Depuis cette date, les relations commerciales entre les deux pays sont au point, à l’exception des livraisons de gaz à l’Espagne qui n’ont pas été touchées par les sanctions algériennes.

« C’est toujours le statu quo », affirme à TSA Djamel Eddine Bouabdallah, président de la Chambre de commerce algéro-espagnole. Rien n’a changé.

Après avoir accusé le coup au début de la crise, de nombreuses entreprises algériennes qui importaient d’Espagne des matières premières notamment ont pu changer de fournisseurs, dans d’autres pays.

Pour les entreprises espagnoles, la perte au marché algérien se chiffre en centaines de millions de dollars. L’Algérie était l’un des plus importants débouchés pour certains secteurs comme la céramique.

Algérie – Espagne : la crise risque de perdurer

Entre juin et novembre dernier, les exportations espagnoles vers l’Algérie se sont effondrées de 82,4 %, avec seulement 165,4 millions d’euros, contre 938 millions durant la même période de 2022, selon les chiffres du secrétaire d’État espagnol au Commerce.

Les entreprises de la région de Valence sont les plus durement touchées par les effets de la crise entre l’Algérie et l’Espagne et c’est dans cette région où la grogne des patrons ne cesse de monter contre Pedro Sanchez.

En plus de la perte du marché algérien, les entreprises espagnoles sont impactées par la hausse de la facture de l’énergie, en raison de la baisse des importations de gaz de l’Algérie.

Pour compenser les quantités de gaz qui ne viennent pas via le gazoduc Medgaz, l’Espagne a eu recours à l’importation du GNL des États-Unis qui coûte plus cher que le gaz algérien.

Si l’Algérie n’a pas coupé le robinet avec l’Espagne, elle a choisi l’Italie pour augmenter ses exportations de gaz, dans un contexte de fortes tensions sur cette énergie en Europe, à cause de la guerre en Ukraine. L’Union européenne qui a décidé de réduire sa dépendance vis-à-vis du gaz russe s’est tournée vers l’Algérie pour avoir plus de gaz.

« Les chefs d’entreprise espagnols savent que acheter plus de gaz d’Algérie va permettre aux industriels d’avoir une facture énergétique moins enlevée et donc des coûts de production moins élevés. La facture énergétique des industriels espagnols a été multipliée au moins par deux et les fabricants de céramique ont exprimé leur mécontentement. Les patrons espagnols ne sont pas contents de la situation de blocage des relations avec l’Algérie », explique le président de la Chambre de commerce algéro-espagnole.

Dans le collimateur des entreprises espagnoles, le chef du gouvernement Pedro Sanchez qui a choisi clairement le Maroc comme principal partenaire de son pays au Maghreb, dans un contexte défavorable marqué par la crise énergétique.
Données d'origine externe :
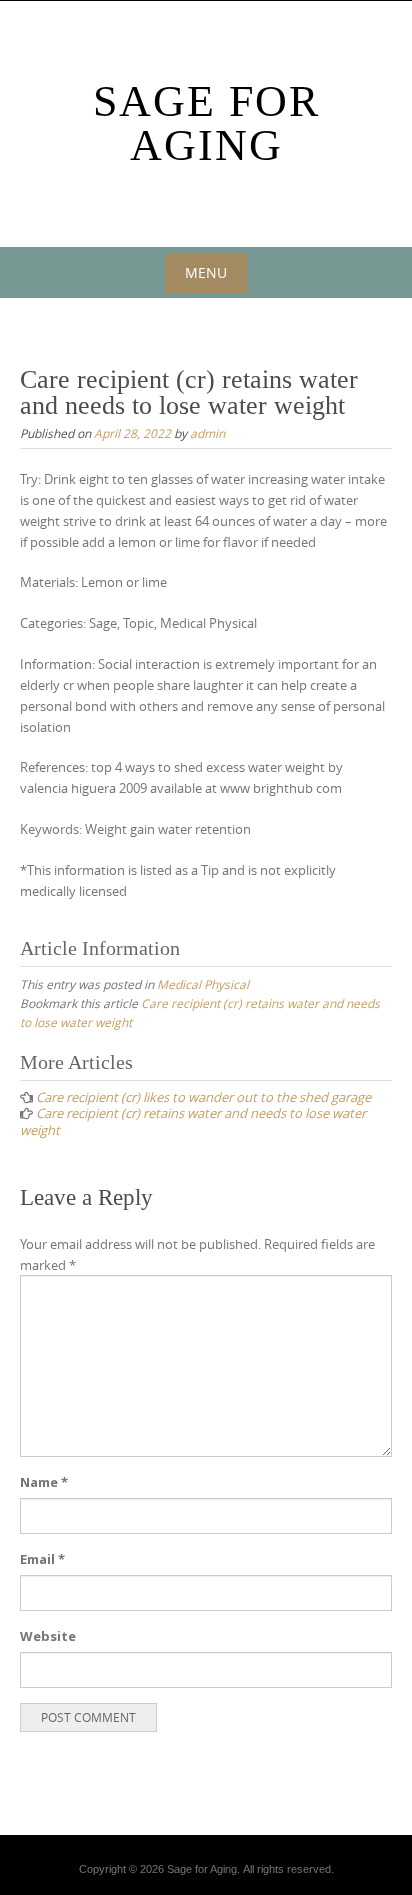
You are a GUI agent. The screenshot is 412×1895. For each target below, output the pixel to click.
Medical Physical (203, 984)
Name (44, 1482)
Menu (206, 272)
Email (42, 1559)
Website (48, 1636)
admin (207, 433)
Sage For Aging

Les entreprises espagnoles se retrouvent impactées davantage par la hausse des coûts de l’énergie en raison de la baisse des importations de gaz d’Algérie, dont le prix est inférieur au GNL américain.
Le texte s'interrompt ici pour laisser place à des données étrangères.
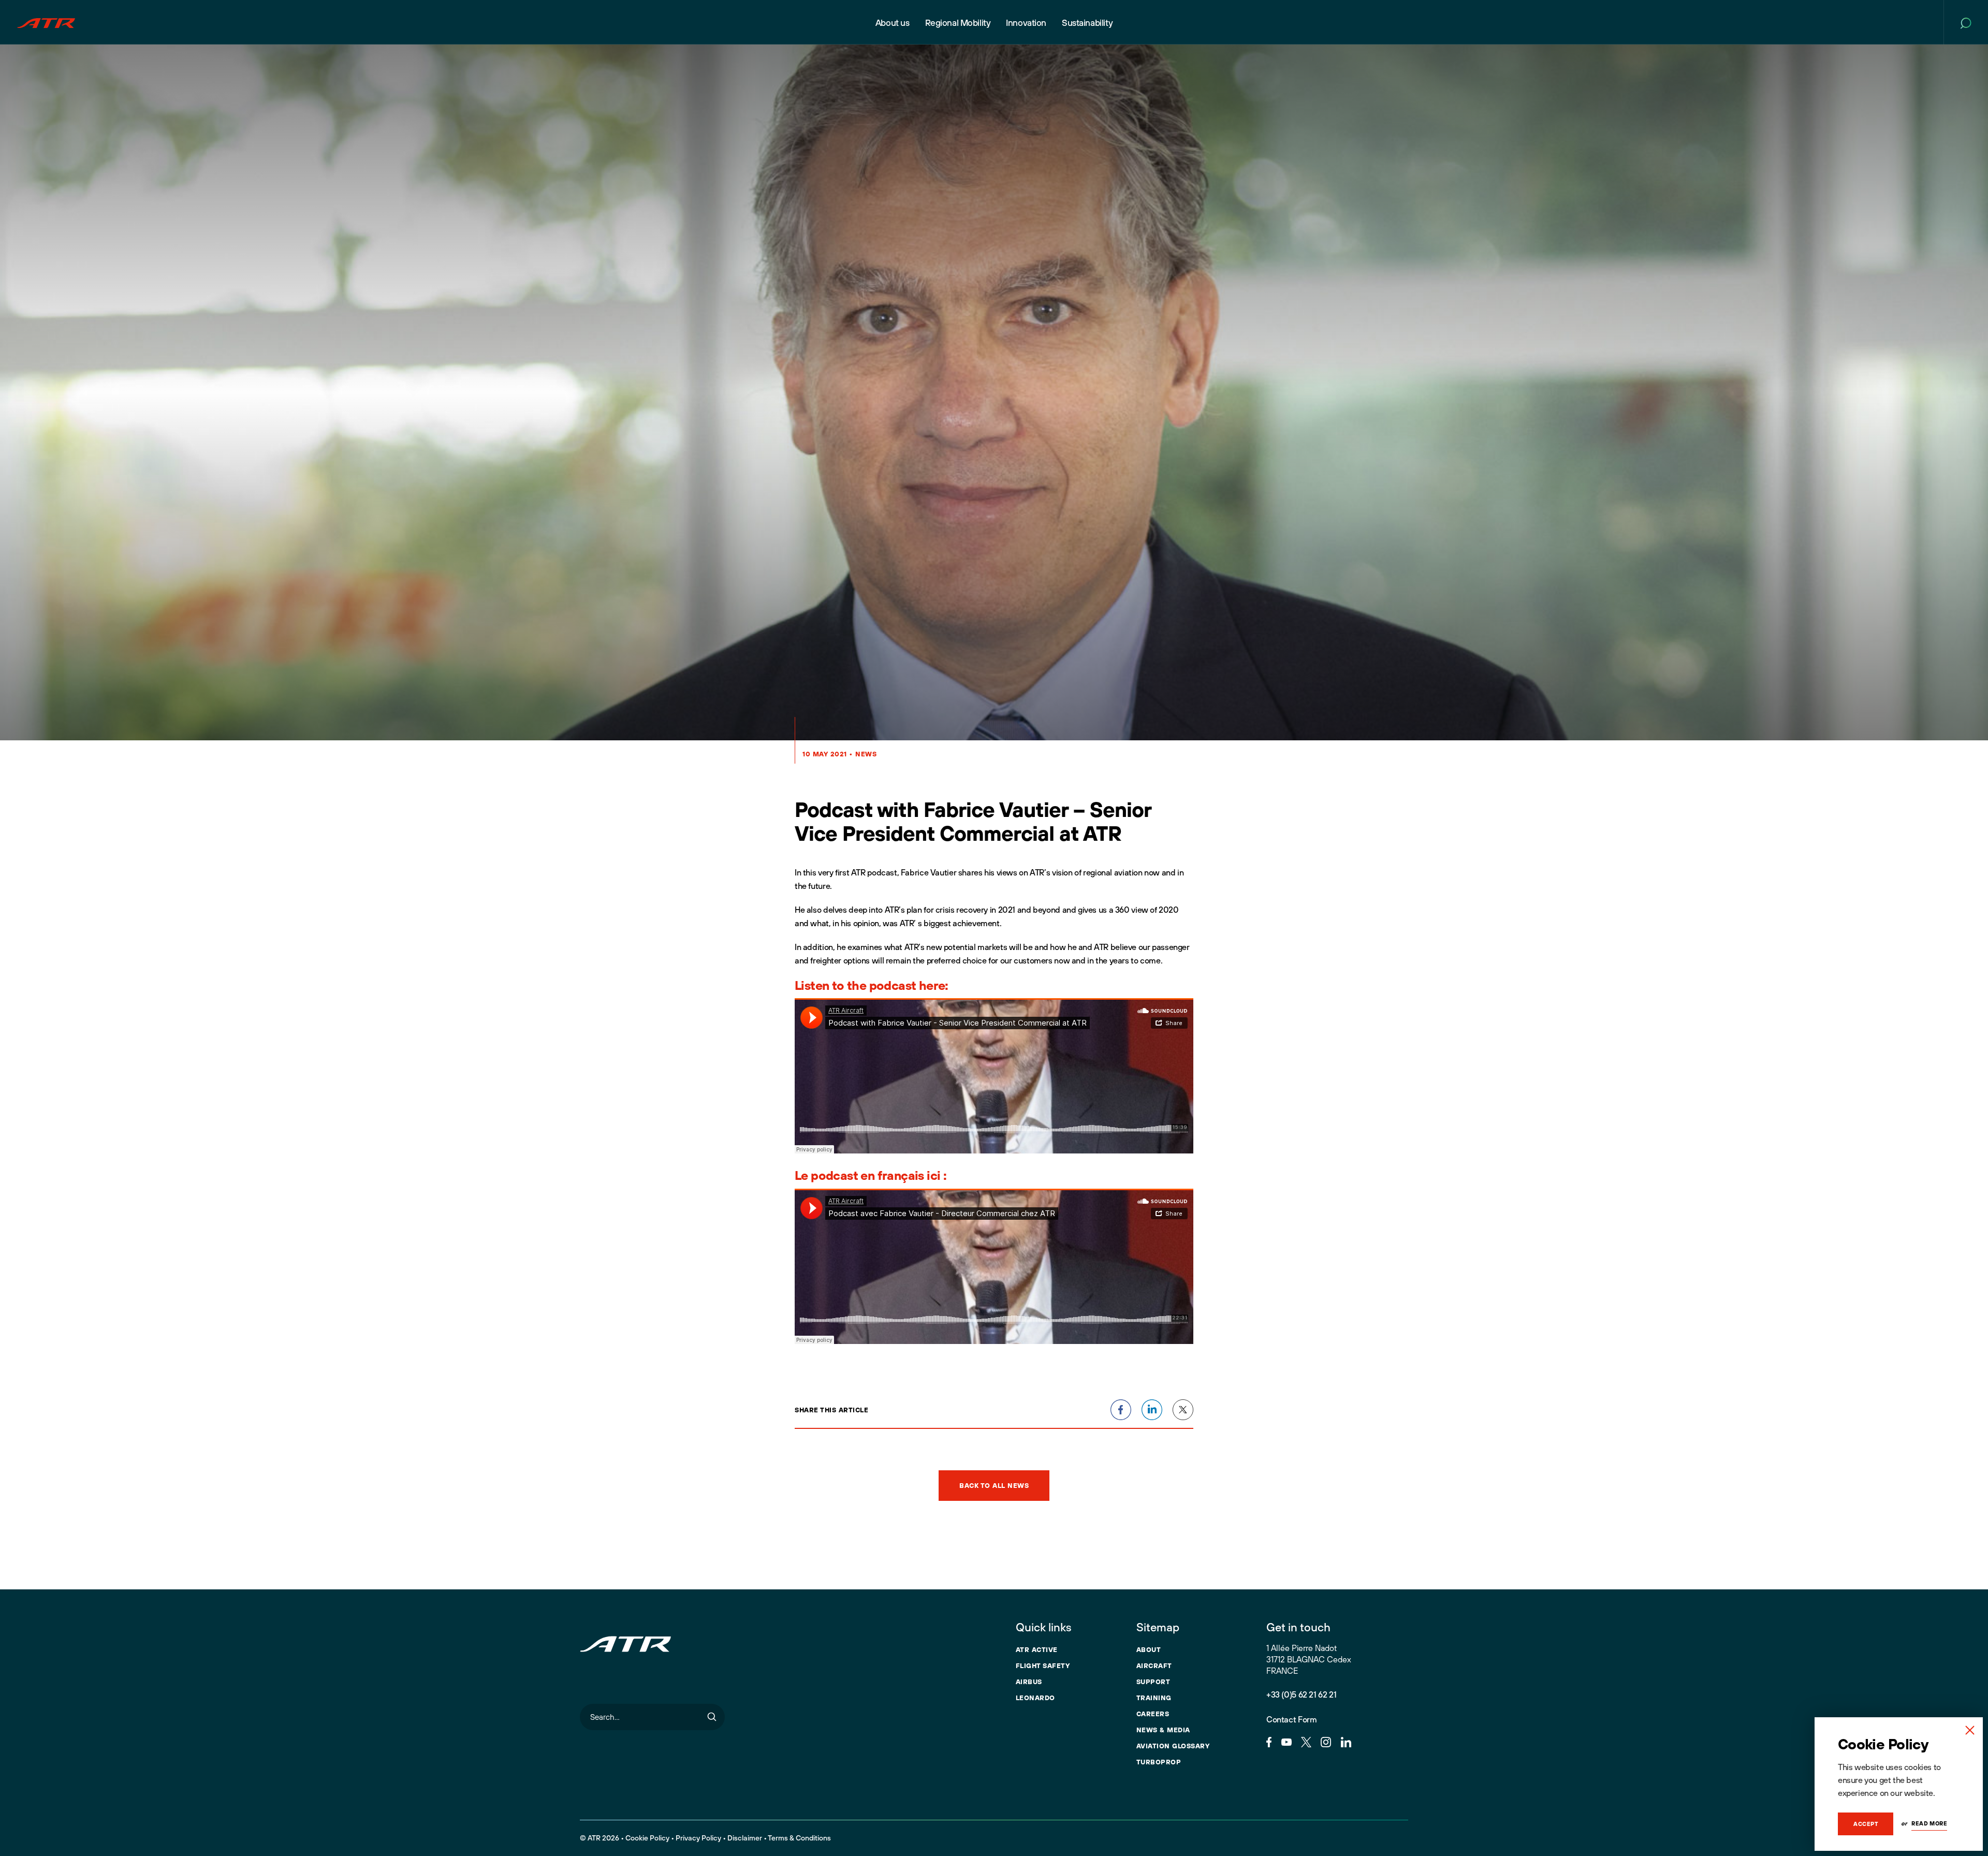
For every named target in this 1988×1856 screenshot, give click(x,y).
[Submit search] (712, 1717)
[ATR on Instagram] (1326, 1741)
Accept (1865, 1824)
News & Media (1163, 1730)
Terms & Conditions (799, 1838)
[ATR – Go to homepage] (46, 22)
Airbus (1029, 1681)
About (1148, 1649)
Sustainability (1087, 22)
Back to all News (994, 1485)
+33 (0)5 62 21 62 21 (1301, 1694)
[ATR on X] (1306, 1741)
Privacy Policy (698, 1838)
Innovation (1026, 22)
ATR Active (1037, 1649)
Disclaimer (744, 1838)
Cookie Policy (647, 1838)
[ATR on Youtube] (1286, 1741)
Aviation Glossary (1173, 1746)
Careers (1153, 1713)
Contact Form (1291, 1719)
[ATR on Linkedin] (1346, 1741)
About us (892, 22)
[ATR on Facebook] (1268, 1741)
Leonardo (1035, 1697)
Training (1154, 1697)
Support (1153, 1681)
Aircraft (1154, 1665)
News (865, 754)
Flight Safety (1043, 1665)
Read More (1929, 1823)
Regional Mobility (958, 22)
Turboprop (1158, 1762)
En Algérie, l’impact économique de la crise se fait ressentir, avec des effets limités. On parle de la hausse du prix du poussin dont une grande partie était importée d’Espagne et des problèmes que pourraient rencontrer des stations de dessalement gérées par des sociétés espagnoles.

Cette situation va durer encore plusieurs mois. Il n’y a aucun indice sur une reprise des relations entre l’Algérie et l’Espagne. Les contacts sont pratiquement rompus entre les deux capitales et Alger refuse toute médiation de Bruxelles dans la crise avec Madrid.